Een ‘drama’ dat weliswaar redelijk sterk in mekaar zit. Niet dat
het daarmee meteen een ‘whodunit’ is geworden, maar wat
aanvankelijk min of meer een verhaal van twee ouwe sukkels (de
gekwetsten uit de titel) die mekaar ontmoeten in het rusthuis
lijkt te zijn, twee ouwe sukkels die onvermijdelijk (zoals iedereen
in rusthuizen) op de laatste halte af rijden, wordt vervolgens ook
een verhaal over wat ze daarvóór gedaan hebben (en altijd redelijk
goed verborgen hielden), waarna uiteindelijk die twee verhalen
samenkomen. Van “Regen, hagel noch sneeuw konden de ‘gekwetsten’

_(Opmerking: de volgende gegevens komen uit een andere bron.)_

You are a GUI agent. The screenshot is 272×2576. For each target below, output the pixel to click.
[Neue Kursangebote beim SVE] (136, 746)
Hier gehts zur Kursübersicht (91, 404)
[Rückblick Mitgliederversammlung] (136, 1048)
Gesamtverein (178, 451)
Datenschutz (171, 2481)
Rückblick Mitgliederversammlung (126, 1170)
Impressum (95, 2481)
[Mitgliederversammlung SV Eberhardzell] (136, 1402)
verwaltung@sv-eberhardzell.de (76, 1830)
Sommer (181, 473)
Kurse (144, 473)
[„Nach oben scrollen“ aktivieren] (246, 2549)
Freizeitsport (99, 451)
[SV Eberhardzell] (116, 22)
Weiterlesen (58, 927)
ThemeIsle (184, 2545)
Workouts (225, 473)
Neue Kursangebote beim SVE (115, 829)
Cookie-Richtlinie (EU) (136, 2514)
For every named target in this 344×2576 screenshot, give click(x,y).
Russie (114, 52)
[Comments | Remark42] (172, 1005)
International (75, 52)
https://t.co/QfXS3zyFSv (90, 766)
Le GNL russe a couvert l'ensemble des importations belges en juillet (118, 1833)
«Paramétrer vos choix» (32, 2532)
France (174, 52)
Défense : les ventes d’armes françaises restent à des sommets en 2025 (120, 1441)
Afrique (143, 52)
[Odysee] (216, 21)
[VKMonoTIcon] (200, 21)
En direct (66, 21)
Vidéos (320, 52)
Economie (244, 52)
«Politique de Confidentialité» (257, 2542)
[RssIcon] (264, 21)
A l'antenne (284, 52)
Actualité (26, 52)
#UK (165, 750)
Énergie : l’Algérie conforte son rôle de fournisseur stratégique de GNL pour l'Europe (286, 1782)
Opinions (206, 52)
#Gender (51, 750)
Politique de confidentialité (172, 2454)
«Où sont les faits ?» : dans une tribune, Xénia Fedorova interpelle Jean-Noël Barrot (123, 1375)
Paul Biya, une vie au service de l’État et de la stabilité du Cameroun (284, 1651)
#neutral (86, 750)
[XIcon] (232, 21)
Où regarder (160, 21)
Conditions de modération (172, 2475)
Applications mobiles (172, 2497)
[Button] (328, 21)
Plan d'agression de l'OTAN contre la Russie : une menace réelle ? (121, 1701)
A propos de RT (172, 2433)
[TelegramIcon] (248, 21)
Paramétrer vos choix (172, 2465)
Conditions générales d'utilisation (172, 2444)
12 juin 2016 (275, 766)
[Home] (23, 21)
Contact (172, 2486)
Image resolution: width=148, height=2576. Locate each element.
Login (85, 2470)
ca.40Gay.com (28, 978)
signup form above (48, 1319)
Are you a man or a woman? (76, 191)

tegenhouden. Geen enkele begrafenis misten ze, alsof hun eigen leven
borg stond voor de laatste eer aan de doden.” kom je zo bij “De
paraplu lag op het gras. De deur van de hal open. Plotseling ongerust
liep hij over het drasserige grasperk de villa binnen. Yolande stond
in het midden van de woonkamer, alleen, de doordrenkte feestkleren om
het frele lijf.”, en ten slotte tot “Dit was Vander Borres eerste
droom in de gevangenis. Tussen spitse gletsjers reden ze door het
Noordpoolgebied. Witgevlekte bloedhonden trokken de brede slede, de
Havre mende en sloeg de zweep onbarmhartig over de rug van de
honden.”, maar veel meer van de inhoud kan ik u ook niet meegeven
zonder dat ik een spoileralert
boven deze hele passage in mijn bespreking moet zetten.
Ik zou u wat extra kunnen vertellen over de auteur, maar behalve het
feit dat Marcel Proost door Google verward wordt met Marcel
Proust, een naam die uiteraard meer voor de hand ligt, heb ik
daarover niks te melden. Nauwelijks wat te vinden op de Digitale
Bibliotheek voor de Nederlandse Letteren,
helemaal niks op Schrijversgewijs,
en zelfs op de achterflap van het boekje zelf geen gebenedijd woord
over de schrijver. Misschien een benedictijn die zijn kap over de
haag gesmeten heeft, zoals een van de hoofdpersonages? Misschien een
baron, zoals het andere? Misschien de directeur van een krant, zoals
de – bijna had ik deus gezegd, maar dat zou niet kloppen –
klootzak ex machina die de gebeurtenissen in het heden op gang
brengt? Wie zal het zeggen, ik in ieder geval niet. Over wie de
eerste moord (ja, ja, er wordt wat afgemoord in dit verhaal) heeft
gepleegd is eigenlijk al meteen duidelijkheid (niet de tuinier, niet
de maîtresse), en de tweede moord mag je als lezer live
meemaken, maar Marcel Proost blijft (voorlopig) een onopgelost
raadsel voor mij. Het zij zo, ik kan daar mee leven, dit boekje is nu
ook weer geen dagenlange speurtochten waard, en ik ben niet
mistevreden over het feit dat ik voorlopig even geen andere uitgaven
van De Clauwaert op mijn ‘bespreektafel’ heb liggen.
Björn Roose
Geen opmerkingen:
Een reactie posten
Ook iets te vertellen ? Ga je gang !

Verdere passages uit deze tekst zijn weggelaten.